* Required action: Each line of the data below that carries the word "green" needs to be copied.

* Supplied data:
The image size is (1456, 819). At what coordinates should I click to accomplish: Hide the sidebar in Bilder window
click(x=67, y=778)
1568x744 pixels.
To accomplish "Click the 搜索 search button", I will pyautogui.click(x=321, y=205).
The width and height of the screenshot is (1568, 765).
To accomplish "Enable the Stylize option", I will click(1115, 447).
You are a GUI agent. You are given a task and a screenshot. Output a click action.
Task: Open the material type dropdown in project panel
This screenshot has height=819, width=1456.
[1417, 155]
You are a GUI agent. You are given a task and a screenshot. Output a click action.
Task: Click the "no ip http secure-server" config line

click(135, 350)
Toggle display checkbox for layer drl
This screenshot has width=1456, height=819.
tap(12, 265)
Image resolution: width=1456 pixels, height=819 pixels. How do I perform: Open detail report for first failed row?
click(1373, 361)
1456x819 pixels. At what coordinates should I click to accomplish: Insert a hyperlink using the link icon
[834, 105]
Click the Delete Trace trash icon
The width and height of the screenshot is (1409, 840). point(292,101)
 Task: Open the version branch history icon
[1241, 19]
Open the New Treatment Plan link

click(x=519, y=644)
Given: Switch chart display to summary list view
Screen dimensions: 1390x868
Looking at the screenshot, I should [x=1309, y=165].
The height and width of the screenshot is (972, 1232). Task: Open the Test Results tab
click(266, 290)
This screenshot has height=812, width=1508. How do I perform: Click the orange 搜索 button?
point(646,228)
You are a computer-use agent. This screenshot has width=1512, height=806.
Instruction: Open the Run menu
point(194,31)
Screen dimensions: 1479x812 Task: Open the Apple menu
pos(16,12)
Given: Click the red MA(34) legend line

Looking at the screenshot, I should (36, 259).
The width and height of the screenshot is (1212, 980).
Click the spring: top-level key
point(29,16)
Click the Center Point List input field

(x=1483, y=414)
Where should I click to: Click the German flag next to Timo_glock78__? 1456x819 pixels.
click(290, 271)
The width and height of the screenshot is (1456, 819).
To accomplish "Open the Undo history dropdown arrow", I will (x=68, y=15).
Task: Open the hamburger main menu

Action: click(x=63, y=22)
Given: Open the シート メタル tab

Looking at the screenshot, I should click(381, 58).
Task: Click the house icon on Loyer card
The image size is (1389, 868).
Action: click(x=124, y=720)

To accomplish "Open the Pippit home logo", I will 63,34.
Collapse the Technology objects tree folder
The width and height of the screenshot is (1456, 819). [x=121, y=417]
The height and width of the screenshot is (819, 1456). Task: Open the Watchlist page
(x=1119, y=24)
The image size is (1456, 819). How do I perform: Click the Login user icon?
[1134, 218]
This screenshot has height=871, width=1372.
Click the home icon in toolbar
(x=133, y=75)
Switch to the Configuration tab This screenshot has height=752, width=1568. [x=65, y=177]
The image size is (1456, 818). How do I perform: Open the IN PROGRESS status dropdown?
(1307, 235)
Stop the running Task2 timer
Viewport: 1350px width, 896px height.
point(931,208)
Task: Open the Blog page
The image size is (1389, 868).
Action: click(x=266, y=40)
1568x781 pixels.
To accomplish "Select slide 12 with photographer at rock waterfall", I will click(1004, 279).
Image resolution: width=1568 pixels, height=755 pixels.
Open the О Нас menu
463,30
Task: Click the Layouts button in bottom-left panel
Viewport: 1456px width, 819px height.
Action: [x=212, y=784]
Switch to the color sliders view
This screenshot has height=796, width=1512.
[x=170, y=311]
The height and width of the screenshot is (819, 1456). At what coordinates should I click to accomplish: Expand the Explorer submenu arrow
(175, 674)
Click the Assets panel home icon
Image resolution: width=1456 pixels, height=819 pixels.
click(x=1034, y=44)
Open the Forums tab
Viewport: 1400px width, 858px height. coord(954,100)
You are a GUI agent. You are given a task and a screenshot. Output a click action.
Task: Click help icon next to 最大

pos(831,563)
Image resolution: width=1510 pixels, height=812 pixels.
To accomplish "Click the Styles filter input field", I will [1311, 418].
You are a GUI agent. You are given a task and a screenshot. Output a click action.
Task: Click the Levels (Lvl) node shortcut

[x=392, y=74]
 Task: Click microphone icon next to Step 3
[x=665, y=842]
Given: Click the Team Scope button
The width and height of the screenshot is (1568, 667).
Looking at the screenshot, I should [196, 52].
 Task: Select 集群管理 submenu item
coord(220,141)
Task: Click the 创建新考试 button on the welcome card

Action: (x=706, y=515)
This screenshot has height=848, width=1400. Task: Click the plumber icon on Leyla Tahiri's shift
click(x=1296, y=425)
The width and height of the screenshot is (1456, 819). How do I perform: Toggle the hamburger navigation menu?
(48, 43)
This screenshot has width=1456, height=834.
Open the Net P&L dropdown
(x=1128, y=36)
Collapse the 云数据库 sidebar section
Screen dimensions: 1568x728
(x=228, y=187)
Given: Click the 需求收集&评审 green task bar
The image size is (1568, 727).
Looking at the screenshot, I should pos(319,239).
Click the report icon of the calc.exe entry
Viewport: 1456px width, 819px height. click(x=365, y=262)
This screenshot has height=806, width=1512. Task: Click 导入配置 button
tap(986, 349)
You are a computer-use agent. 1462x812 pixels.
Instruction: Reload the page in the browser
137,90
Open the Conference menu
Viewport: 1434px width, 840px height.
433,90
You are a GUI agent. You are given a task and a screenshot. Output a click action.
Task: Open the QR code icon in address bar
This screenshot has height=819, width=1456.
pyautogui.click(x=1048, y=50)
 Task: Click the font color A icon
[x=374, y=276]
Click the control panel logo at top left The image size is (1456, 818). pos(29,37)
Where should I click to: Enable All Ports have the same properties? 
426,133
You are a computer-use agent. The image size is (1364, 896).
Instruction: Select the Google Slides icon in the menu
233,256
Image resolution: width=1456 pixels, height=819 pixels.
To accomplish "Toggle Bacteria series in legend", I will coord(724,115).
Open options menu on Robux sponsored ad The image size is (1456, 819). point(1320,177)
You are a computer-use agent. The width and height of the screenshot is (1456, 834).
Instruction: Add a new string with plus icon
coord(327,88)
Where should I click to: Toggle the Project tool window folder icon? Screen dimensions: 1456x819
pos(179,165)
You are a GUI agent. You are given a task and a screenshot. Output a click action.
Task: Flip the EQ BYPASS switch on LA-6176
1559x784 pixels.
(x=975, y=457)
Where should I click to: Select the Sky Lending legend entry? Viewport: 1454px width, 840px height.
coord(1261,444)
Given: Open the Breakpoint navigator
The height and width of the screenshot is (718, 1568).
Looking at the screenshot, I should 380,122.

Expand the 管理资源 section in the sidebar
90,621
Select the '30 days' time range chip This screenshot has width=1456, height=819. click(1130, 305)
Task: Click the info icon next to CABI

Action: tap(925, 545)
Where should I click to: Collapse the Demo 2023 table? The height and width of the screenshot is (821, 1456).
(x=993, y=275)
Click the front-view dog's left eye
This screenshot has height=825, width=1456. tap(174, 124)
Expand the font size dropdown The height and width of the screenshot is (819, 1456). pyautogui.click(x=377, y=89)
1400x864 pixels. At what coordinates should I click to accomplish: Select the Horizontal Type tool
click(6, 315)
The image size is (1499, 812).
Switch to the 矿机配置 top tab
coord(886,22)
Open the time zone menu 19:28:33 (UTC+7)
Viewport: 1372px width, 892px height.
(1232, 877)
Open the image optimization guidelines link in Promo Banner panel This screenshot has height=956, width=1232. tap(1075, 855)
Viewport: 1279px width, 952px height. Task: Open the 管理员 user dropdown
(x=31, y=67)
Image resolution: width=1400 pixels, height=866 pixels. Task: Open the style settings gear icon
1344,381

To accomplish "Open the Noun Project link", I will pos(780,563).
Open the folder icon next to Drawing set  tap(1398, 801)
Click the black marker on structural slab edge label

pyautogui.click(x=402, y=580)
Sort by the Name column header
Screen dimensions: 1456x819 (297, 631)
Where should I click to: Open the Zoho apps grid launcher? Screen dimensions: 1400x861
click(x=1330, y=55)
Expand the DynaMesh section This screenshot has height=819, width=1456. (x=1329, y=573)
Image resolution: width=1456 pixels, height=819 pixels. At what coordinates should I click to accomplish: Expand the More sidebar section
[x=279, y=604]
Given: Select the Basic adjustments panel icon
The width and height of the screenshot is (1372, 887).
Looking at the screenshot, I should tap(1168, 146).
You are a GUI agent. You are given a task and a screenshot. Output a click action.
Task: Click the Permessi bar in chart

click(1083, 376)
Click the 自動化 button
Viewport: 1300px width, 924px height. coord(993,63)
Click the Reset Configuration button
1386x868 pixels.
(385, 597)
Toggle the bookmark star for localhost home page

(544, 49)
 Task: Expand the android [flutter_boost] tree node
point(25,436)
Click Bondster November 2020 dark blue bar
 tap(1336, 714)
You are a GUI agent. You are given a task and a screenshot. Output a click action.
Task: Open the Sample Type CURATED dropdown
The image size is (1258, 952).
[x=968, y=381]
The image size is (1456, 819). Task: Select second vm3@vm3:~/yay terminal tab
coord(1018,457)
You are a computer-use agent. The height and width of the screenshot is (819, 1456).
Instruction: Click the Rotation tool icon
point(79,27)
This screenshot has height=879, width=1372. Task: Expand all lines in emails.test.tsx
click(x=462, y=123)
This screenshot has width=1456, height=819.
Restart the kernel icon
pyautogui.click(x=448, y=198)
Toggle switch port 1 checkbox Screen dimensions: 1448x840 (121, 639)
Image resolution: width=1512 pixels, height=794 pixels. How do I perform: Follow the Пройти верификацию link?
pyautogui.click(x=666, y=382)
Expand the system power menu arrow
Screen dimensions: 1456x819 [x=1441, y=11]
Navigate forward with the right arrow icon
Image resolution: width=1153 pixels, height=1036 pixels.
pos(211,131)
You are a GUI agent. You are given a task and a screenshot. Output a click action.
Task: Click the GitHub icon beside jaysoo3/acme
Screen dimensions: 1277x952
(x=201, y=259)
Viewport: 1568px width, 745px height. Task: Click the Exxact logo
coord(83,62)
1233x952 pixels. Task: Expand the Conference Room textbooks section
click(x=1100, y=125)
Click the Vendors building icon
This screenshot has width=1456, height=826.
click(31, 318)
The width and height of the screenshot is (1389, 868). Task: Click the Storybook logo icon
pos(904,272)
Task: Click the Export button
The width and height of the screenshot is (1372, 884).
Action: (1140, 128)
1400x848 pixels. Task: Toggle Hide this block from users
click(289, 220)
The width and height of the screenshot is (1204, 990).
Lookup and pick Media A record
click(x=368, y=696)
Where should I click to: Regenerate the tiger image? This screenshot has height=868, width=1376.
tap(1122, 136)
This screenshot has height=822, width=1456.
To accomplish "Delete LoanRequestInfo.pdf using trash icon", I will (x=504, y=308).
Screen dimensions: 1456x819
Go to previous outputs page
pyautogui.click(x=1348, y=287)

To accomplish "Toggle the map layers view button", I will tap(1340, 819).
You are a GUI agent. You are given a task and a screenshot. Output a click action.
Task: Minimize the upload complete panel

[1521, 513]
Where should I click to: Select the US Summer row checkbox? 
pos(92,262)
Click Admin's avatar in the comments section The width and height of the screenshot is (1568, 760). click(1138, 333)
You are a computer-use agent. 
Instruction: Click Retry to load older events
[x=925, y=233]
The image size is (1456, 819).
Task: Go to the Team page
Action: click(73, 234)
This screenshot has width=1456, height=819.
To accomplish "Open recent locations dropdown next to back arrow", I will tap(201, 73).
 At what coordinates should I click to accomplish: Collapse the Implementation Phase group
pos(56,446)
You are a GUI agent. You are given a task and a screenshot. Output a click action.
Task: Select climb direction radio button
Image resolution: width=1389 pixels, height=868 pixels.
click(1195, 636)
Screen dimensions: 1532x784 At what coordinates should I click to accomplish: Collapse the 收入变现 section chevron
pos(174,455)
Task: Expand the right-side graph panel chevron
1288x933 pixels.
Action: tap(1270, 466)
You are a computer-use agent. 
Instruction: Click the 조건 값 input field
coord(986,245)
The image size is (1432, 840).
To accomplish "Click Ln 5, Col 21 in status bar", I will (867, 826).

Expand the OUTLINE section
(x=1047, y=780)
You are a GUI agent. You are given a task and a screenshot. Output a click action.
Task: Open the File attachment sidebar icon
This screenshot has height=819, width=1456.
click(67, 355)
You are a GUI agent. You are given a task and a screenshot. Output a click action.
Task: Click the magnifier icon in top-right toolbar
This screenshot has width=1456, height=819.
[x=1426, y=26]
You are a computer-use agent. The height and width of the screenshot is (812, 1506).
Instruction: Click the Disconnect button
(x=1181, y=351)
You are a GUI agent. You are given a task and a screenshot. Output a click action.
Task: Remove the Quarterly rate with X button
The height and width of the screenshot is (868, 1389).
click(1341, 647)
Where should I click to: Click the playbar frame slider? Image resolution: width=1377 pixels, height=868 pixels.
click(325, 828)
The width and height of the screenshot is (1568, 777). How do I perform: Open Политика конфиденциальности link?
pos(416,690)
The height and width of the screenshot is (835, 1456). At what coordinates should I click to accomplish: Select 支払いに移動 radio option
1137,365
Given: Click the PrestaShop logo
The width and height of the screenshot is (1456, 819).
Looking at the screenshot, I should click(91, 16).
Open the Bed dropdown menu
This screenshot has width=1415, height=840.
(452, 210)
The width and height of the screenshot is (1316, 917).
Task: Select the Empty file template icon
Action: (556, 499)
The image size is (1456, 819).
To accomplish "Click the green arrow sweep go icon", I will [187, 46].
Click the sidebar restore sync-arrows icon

* Problem solution:
Given: Click the 需求收集&评审 green task bar
To accomplish "Click the green arrow sweep go icon", I will [187, 46].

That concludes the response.